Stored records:
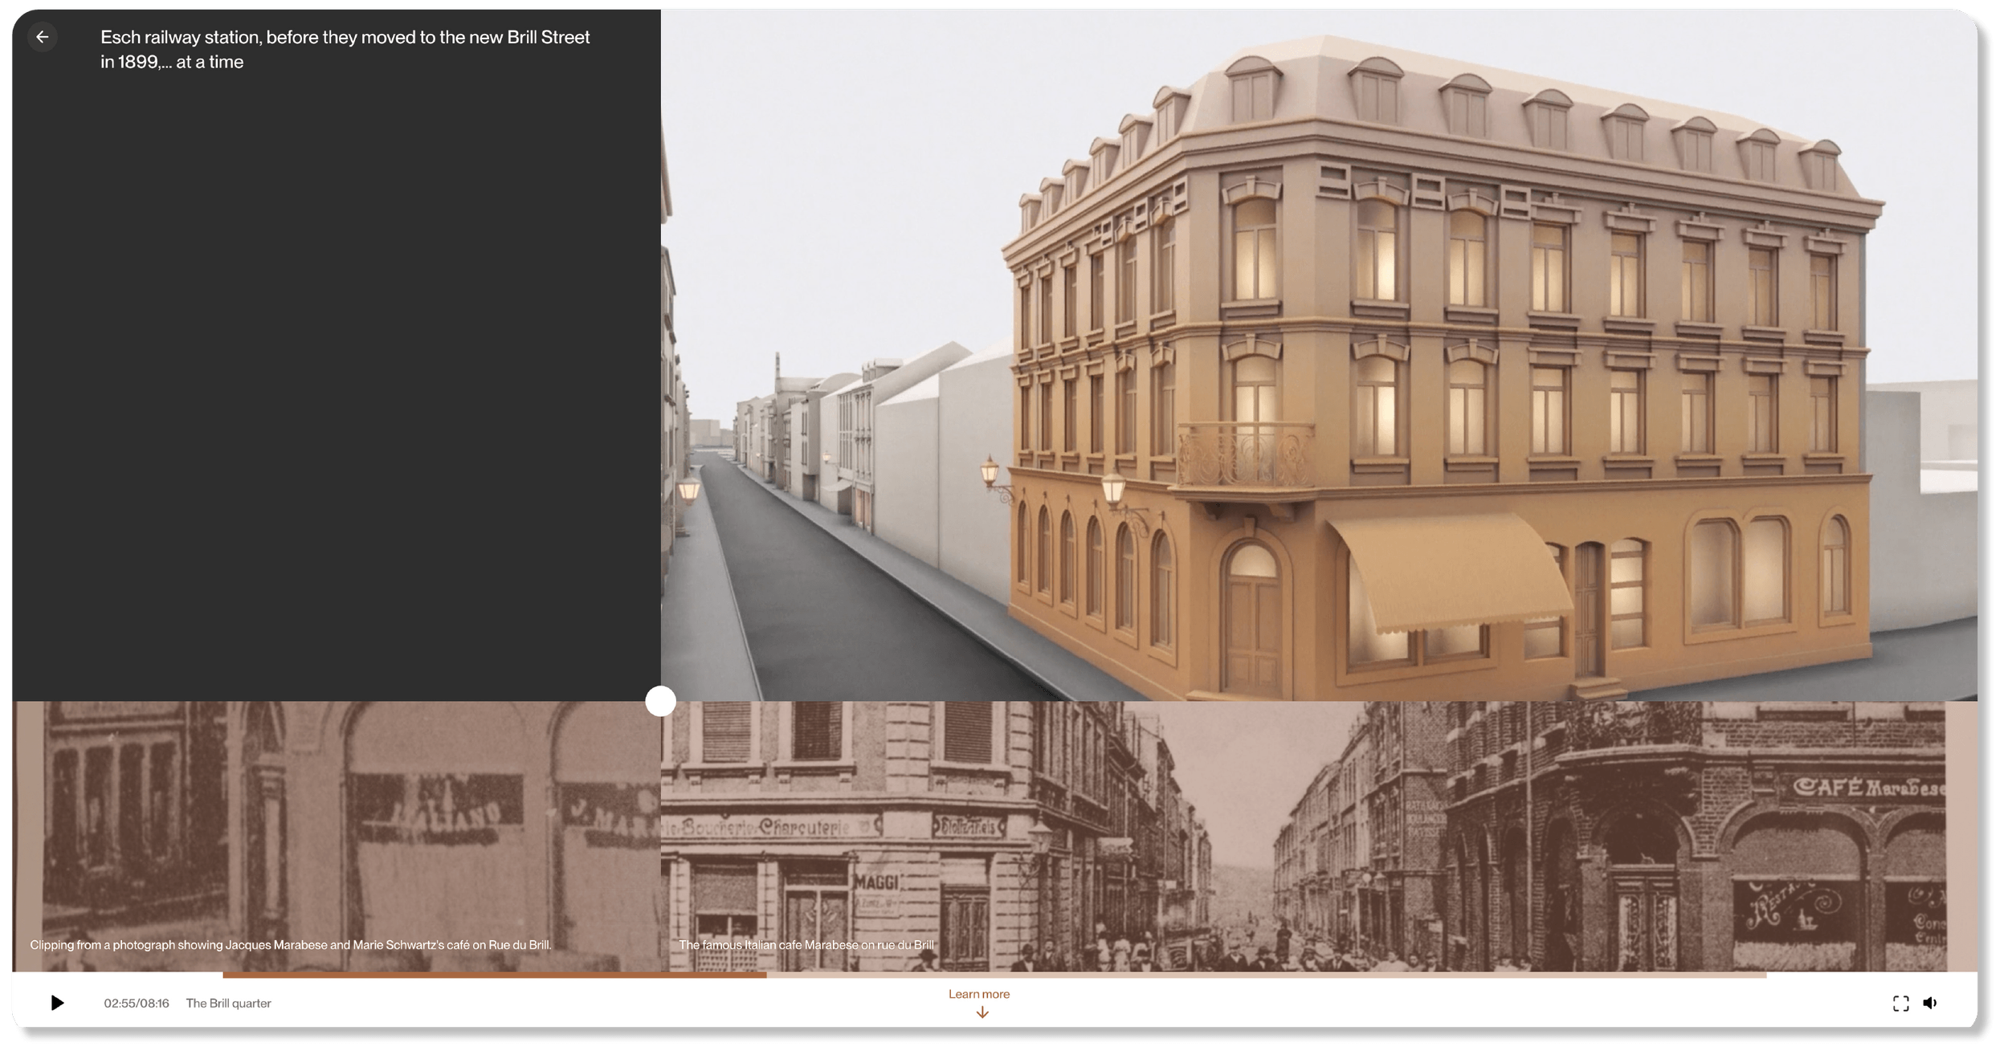Click the MAGGI sign in the old photo
The width and height of the screenshot is (2008, 1055).
pos(875,882)
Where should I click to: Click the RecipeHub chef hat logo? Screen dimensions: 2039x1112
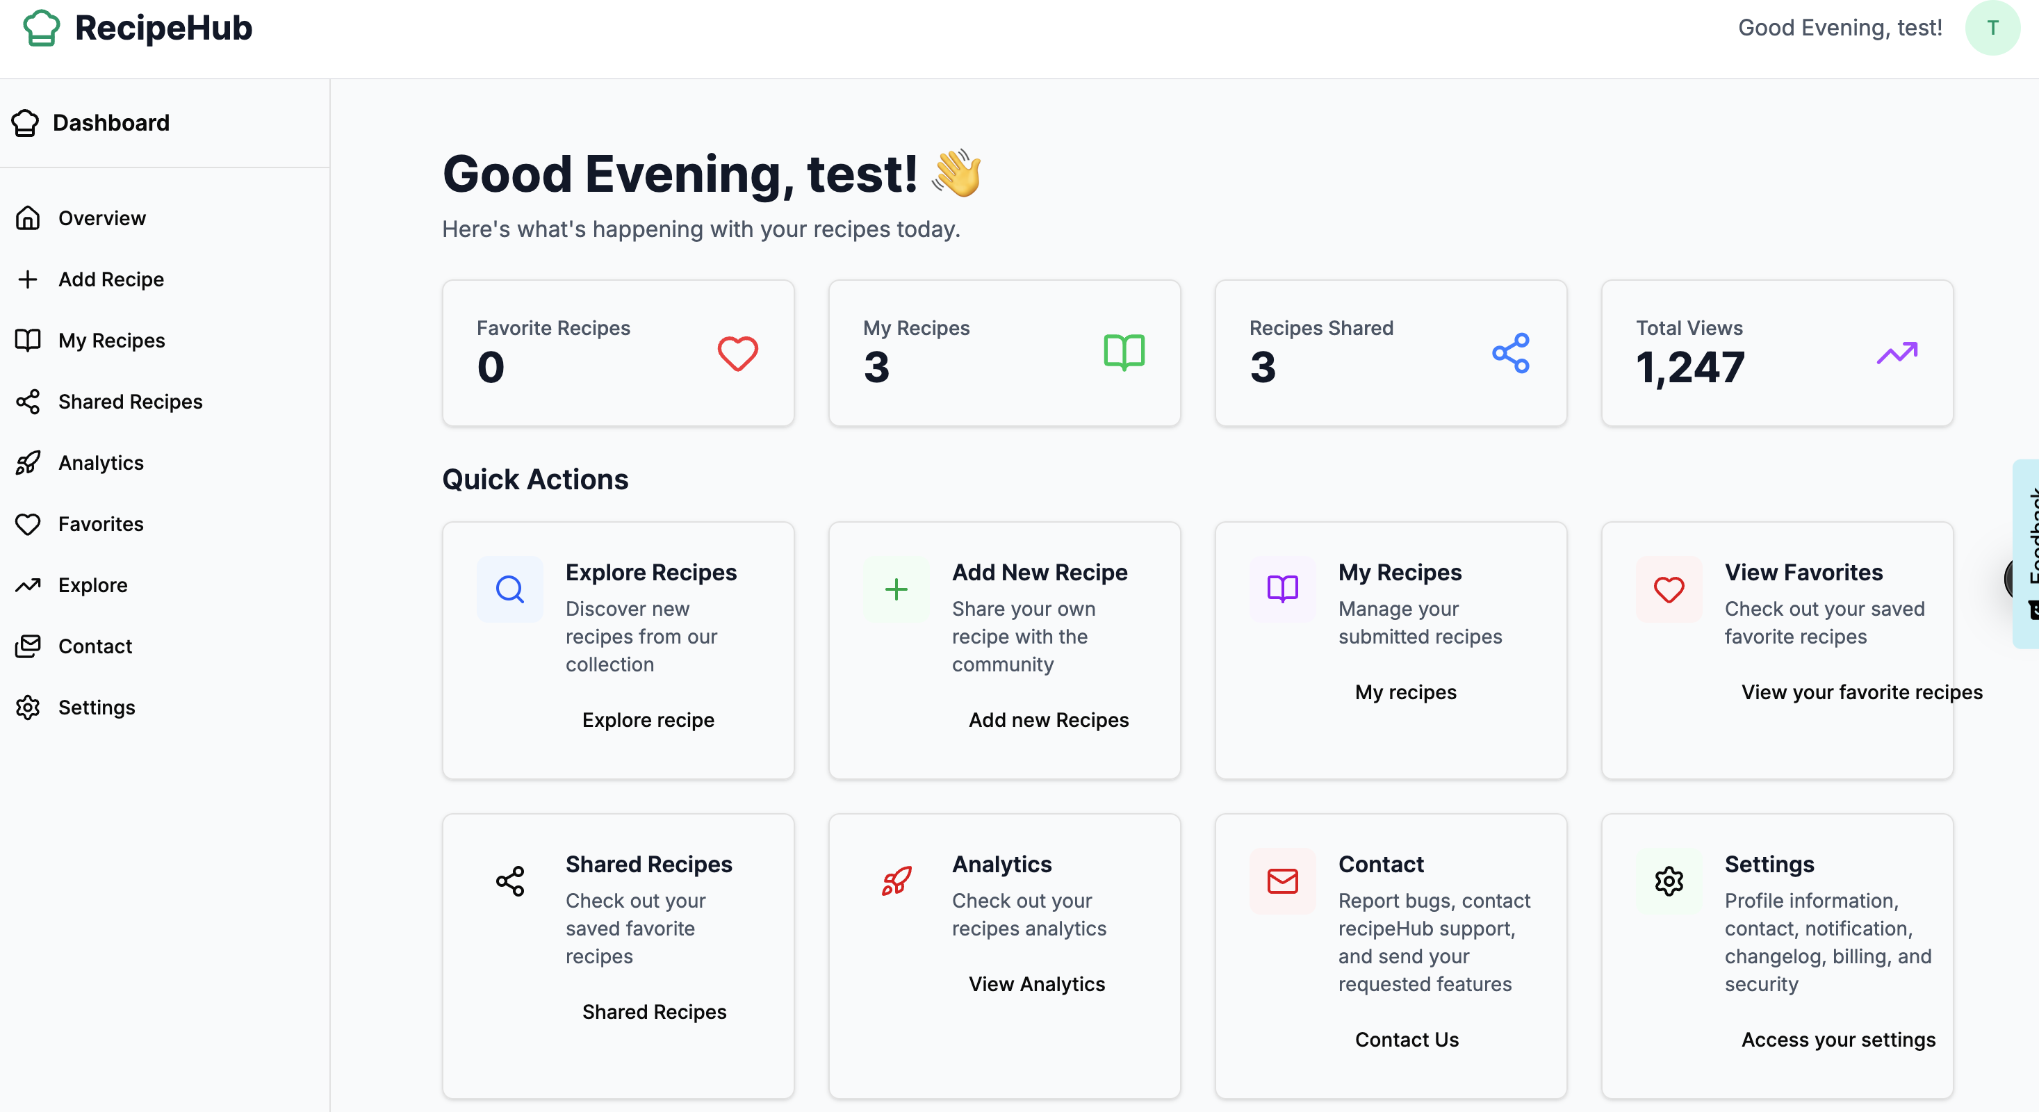41,28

▸ What the task asks:
Set out, exactly as given, the line that contains "Where should I" along with each line after it through the end of the records above; omit the pictures.

▸ Solution below:
Where should I click to: Click the RecipeHub chef hat logo? Screen dimensions: 2039x1112
41,28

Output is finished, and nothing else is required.